Deep text-pair classification with Quora's 2017 question dataset
by Matthew Honnibal on
Quora recently released the first dataset from their platform: a set of 400,000 question pairs, with annotations indicating whether the questions request the same information. This data set is large, real, and relevant — a rare combination. In this post, I'll explain how to solve text-pair tasks with deep learning, using both new and established tips and technologies.
The Quora dataset is an example of an important type of Natural Language Processing problem: text-pair classification. This type of problem is challenging because you usually can't solve it by looking at individual words. No single word is going to tell you whether two questions are duplicates, or whether some headline is a good match for a story, or whether a valid link is probably pointing to the wrong page. You have to look at both items together. That's hard — but it's also rewarding. And models that do this are starting to get pretty good.

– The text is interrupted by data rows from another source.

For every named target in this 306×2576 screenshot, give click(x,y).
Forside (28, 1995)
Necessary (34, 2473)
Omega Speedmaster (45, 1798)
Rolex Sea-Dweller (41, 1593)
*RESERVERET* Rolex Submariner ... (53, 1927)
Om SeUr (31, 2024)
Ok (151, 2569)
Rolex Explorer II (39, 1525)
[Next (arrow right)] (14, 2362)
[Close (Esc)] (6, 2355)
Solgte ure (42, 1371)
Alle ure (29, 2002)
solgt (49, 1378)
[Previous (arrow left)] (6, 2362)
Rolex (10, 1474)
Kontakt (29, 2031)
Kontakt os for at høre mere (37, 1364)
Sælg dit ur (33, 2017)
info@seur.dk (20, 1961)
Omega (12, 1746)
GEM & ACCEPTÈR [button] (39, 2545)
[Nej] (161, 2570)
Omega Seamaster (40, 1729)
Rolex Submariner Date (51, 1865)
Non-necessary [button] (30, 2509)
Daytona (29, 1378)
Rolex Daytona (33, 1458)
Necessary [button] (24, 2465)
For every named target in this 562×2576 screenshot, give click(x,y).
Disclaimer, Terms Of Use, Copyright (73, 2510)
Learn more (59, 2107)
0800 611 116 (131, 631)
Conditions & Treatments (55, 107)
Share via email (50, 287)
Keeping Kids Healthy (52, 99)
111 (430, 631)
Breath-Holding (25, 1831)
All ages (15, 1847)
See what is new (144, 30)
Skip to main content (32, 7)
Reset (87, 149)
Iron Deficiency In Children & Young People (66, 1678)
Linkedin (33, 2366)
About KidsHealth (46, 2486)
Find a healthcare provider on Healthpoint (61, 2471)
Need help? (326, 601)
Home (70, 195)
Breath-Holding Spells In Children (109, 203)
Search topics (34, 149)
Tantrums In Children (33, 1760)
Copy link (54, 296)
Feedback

Recent approaches to text-pair classification have mostly been developed on the Stanford Natural Language Inference (SNLI) corpus, prepared by Sam Bowman as part of his graduate research. The corpus provides over 500,000 pairs of short sentences, with human annotations indicating whether an entailment, contradiction or neutral logical relationship holds between the sentences. The SNLI dataset is over 100x larger than previous similar resources, allowing current deep-learning models to be applied to the problem. However, the data is also quite artificial — the texts are quite unlike any you're likely to find in your applications.
Examples from the Quora data
Which is the best digital marketing institution in banglore?
Which is the best digital marketing institute in Pune?
What's causing someone to be jealous?
What can I do to avoid being jealous of someone?
What are some special cares for someone with a nose that gets stuffy during the night?
How can I keep my nose from getting stuffy at night?
How do you get deleted Instagram chats?
How can I view deleted Instagram dms?
Examples from the SNLI corpus
A person on horse jumps over a broken down airplane.
A person is training his horse for a competition.
People listening to a choir in a catholic church.
Choir singing in church.
A person on a bike is waiting while the light is green.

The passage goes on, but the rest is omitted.